*** Records for processing Section Begins ***
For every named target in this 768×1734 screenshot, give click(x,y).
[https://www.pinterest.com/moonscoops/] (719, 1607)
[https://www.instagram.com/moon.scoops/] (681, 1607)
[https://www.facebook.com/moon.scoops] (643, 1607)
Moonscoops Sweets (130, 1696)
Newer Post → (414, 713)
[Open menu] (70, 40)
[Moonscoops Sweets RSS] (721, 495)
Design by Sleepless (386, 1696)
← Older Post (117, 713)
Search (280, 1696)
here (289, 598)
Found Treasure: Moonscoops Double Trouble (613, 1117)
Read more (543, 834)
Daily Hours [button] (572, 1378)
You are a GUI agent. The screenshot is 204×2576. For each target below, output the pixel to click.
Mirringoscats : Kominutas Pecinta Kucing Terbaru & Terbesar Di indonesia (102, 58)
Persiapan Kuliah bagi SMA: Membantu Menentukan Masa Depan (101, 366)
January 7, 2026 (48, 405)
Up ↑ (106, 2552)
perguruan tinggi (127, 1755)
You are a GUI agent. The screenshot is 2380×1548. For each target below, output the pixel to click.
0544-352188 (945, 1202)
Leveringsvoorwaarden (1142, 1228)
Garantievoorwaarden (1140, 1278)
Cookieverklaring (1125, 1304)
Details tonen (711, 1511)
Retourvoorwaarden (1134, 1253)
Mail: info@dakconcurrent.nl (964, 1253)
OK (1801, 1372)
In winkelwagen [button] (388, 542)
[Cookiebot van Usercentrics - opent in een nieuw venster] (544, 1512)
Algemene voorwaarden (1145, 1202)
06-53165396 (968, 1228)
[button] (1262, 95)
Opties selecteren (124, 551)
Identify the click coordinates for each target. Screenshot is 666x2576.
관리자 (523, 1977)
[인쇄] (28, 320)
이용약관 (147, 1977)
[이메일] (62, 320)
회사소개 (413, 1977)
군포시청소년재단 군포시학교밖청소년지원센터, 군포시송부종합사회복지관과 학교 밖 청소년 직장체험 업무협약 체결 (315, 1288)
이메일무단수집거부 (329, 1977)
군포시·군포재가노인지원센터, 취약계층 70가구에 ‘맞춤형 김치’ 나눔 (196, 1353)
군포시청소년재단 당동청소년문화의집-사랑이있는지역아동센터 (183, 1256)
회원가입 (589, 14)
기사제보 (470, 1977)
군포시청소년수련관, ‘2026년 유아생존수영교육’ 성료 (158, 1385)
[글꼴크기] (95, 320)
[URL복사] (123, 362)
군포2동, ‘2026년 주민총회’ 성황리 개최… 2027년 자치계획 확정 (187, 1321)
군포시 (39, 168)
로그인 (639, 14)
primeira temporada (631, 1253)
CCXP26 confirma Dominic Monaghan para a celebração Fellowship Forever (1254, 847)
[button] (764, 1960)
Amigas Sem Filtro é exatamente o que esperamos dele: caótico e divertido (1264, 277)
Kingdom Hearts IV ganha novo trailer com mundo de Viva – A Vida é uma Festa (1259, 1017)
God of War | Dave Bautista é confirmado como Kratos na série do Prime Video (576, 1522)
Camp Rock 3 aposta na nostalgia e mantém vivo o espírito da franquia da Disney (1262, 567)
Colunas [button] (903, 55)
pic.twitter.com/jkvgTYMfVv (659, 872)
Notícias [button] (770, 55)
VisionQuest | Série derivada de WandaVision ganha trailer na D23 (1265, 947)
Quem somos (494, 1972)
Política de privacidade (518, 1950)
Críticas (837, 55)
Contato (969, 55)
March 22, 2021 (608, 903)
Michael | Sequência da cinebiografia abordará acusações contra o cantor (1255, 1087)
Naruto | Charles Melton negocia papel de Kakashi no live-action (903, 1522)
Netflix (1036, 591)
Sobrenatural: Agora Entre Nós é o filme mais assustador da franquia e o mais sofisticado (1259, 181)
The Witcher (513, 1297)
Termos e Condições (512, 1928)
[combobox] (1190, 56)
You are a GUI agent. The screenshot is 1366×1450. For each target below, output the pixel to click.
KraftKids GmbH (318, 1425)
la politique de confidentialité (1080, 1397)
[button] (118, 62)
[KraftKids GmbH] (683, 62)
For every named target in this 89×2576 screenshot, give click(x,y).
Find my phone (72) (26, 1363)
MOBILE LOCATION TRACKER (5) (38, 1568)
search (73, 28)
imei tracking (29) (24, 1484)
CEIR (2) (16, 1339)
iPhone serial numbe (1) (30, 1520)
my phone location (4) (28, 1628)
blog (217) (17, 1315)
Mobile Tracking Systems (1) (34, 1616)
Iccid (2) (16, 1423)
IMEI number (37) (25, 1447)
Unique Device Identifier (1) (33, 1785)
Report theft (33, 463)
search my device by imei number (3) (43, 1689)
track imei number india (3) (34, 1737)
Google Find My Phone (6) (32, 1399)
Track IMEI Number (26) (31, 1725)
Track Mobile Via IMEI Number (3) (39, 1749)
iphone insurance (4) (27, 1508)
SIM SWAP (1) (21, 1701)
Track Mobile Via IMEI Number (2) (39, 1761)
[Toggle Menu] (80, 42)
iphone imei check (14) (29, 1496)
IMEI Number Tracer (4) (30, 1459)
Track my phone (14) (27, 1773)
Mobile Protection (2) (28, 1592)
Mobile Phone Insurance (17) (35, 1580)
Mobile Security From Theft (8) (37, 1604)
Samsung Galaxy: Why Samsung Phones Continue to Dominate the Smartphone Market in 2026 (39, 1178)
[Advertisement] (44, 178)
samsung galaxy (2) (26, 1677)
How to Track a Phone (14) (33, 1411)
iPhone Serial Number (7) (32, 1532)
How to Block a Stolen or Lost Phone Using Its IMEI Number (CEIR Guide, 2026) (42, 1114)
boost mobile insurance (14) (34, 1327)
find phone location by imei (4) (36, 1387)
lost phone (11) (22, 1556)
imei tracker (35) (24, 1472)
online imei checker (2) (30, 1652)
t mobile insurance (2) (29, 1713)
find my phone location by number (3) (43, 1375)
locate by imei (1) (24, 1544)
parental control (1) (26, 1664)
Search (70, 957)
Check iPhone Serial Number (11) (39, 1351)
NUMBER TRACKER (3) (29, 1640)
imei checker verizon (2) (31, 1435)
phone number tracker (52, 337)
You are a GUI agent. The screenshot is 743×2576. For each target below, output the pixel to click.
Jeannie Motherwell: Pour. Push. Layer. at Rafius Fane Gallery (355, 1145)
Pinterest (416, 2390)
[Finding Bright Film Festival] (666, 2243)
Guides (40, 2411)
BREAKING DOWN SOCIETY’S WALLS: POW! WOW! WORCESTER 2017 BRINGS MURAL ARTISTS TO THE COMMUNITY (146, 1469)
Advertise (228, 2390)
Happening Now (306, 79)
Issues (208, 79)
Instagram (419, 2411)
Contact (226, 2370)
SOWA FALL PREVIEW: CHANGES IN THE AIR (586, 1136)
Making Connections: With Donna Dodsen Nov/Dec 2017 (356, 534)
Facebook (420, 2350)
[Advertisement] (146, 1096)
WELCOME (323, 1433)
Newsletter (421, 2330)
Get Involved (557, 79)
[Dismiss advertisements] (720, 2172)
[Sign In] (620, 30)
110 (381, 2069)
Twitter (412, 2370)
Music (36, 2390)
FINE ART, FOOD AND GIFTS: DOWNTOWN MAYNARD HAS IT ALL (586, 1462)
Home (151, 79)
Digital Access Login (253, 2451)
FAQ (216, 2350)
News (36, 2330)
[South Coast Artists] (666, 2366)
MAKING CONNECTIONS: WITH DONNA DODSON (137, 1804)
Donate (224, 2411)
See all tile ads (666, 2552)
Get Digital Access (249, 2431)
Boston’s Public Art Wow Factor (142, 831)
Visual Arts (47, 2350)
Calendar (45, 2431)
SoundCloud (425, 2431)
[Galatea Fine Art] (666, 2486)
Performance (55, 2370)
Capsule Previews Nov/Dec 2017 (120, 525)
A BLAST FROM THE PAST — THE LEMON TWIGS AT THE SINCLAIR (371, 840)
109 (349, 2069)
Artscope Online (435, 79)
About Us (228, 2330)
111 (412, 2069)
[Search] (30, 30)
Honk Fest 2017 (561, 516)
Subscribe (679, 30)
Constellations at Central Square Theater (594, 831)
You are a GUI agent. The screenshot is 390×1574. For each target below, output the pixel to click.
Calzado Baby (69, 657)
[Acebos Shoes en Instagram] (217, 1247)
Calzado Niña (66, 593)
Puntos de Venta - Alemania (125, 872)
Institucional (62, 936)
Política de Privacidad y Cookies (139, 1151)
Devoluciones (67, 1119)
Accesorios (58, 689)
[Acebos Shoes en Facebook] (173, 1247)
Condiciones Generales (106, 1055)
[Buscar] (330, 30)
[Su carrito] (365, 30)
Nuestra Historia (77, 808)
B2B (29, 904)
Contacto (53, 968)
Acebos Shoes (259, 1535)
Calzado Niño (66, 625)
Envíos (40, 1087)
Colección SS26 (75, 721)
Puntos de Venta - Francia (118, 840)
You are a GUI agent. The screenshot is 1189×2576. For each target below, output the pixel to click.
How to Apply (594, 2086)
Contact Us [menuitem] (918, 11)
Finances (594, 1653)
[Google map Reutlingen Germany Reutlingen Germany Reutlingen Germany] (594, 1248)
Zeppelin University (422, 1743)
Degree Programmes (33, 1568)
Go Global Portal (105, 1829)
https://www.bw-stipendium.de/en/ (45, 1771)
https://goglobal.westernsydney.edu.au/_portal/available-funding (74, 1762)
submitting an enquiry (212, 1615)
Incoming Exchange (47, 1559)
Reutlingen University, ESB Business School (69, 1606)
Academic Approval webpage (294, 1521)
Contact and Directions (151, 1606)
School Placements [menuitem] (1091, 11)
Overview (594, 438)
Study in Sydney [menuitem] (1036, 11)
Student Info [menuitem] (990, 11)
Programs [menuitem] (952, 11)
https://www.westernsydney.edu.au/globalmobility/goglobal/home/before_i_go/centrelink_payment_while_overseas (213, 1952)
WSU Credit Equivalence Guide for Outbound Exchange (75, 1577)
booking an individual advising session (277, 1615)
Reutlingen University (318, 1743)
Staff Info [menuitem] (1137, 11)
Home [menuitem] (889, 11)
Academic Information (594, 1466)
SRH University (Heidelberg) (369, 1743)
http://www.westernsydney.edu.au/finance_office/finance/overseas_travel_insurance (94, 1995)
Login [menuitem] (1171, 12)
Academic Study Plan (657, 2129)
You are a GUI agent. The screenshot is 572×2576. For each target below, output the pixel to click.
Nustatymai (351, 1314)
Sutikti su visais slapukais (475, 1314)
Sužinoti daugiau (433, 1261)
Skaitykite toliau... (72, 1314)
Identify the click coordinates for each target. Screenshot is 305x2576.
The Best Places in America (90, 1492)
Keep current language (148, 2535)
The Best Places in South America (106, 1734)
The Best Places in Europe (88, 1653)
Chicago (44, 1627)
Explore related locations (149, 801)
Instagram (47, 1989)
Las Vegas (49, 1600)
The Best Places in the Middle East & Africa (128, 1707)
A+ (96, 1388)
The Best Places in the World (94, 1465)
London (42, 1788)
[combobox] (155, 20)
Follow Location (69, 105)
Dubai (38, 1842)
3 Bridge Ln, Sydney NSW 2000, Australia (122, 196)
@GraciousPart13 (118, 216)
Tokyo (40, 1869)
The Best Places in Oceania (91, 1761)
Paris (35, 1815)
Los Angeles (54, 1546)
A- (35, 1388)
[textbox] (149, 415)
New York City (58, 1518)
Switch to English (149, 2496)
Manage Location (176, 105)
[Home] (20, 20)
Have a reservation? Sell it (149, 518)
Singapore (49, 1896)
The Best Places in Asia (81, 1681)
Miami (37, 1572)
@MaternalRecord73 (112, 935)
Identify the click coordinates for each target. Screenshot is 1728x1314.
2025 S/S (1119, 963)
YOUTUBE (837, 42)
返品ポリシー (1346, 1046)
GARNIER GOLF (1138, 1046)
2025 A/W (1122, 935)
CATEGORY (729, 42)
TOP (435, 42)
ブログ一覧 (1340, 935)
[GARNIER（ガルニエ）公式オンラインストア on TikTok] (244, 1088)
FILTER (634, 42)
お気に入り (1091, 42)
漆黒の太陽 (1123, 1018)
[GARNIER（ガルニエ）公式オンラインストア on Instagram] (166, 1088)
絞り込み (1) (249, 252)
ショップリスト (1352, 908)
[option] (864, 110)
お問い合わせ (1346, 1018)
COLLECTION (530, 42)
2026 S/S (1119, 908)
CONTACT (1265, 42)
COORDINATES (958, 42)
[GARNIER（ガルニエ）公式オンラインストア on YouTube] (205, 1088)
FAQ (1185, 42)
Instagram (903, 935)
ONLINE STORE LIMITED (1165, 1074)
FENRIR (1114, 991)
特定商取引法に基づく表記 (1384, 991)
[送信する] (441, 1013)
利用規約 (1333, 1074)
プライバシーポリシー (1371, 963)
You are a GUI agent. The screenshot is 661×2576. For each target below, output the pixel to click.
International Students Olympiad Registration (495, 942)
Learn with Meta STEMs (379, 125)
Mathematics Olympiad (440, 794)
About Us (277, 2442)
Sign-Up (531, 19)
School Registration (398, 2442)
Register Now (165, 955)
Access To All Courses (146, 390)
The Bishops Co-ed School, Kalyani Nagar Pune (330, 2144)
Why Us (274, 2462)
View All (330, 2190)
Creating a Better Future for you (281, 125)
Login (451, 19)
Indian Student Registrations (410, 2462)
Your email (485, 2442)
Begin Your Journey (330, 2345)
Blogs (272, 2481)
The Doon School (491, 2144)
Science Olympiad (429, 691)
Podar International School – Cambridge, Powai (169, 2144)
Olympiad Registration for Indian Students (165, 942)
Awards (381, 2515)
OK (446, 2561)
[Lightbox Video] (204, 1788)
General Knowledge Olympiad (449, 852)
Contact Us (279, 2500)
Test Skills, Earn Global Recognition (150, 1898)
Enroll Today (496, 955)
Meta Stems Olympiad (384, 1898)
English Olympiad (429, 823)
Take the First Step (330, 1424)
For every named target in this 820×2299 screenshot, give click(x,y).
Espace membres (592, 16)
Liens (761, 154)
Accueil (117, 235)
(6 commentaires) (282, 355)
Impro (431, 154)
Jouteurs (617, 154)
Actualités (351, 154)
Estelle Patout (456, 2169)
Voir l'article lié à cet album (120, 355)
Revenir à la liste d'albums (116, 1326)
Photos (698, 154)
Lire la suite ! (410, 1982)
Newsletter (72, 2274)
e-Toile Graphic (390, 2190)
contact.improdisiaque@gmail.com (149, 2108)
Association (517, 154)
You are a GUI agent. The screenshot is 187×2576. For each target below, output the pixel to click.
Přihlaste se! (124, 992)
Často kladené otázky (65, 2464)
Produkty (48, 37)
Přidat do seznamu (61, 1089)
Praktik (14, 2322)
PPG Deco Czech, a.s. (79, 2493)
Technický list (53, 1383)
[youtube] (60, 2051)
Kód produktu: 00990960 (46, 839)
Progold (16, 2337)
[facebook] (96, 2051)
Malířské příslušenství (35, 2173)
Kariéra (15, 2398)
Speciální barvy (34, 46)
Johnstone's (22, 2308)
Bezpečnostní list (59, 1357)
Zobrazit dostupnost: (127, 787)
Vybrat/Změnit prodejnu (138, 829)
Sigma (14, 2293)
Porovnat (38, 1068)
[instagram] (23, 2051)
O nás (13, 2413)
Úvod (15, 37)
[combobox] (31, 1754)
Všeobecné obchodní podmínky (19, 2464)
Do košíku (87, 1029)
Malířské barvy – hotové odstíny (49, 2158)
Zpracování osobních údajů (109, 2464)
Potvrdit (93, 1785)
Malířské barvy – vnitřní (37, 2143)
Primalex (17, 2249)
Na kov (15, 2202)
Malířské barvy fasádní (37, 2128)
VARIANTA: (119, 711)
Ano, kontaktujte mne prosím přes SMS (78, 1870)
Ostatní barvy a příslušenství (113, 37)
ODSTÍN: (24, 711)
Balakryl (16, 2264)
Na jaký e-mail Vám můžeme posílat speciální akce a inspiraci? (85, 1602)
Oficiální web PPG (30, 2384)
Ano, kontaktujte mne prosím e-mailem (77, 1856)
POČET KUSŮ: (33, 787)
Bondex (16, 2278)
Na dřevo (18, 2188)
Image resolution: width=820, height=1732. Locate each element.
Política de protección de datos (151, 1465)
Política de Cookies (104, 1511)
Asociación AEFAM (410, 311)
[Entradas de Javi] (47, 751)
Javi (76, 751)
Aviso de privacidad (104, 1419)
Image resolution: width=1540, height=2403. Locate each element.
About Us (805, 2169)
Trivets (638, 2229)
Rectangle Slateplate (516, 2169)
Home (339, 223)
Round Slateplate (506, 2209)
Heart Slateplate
*** Records for processing Section Ends ***
§ Goal of the exercise
From the records above, copy only the lines starting with the line that holds "Google Find My Phone (6) (32, 1399)" and going on through the line that holds "Happening Now (306, 79)", exactly as written.

§ Solution to this problem
Google Find My Phone (6) (32, 1399)
Track IMEI Number (26) (31, 1725)
Track Mobile Via IMEI Number (3) (39, 1749)
iphone insurance (4) (27, 1508)
SIM SWAP (1) (21, 1701)
Track Mobile Via IMEI Number (2) (39, 1761)
[Toggle Menu] (80, 42)
iphone imei check (14) (29, 1496)
IMEI Number Tracer (4) (30, 1459)
Track my phone (14) (27, 1773)
Mobile Protection (2) (28, 1592)
Mobile Phone Insurance (17) (35, 1580)
Mobile Security From Theft (8) (37, 1604)
Samsung Galaxy: Why Samsung Phones Continue to Dominate the Smartphone Market in 2026 (39, 1178)
[Advertisement] (44, 178)
samsung galaxy (2) (26, 1677)
How to Track a Phone (14) (33, 1411)
iPhone Serial Number (7) (32, 1532)
How to Block a Stolen or Lost Phone Using Its IMEI Number (CEIR Guide, 2026) (42, 1114)
boost mobile insurance (14) (34, 1327)
find phone location by imei (4) (36, 1387)
lost phone (11) (22, 1556)
imei tracker (35) (24, 1472)
online imei checker (2) (30, 1652)
t mobile insurance (2) (29, 1713)
find my phone location by number (3) (43, 1375)
locate by imei (1) (24, 1544)
parental control (1) (26, 1664)
Search (70, 957)
Check iPhone Serial Number (11) (39, 1351)
NUMBER TRACKER (3) (29, 1640)
imei checker verizon (2) (31, 1435)
phone number tracker (52, 337)
You are a GUI agent. The screenshot is 743×2576. For each target below, output the pixel to click.
Jeannie Motherwell: Pour. Push. Layer. at Rafius Fane Gallery (355, 1145)
Pinterest (416, 2390)
[Finding Bright Film Festival] (666, 2243)
Guides (40, 2411)
BREAKING DOWN SOCIETY’S WALLS: POW! WOW! WORCESTER 2017 BRINGS MURAL ARTISTS TO THE COMMUNITY (146, 1469)
Advertise (228, 2390)
Happening Now (306, 79)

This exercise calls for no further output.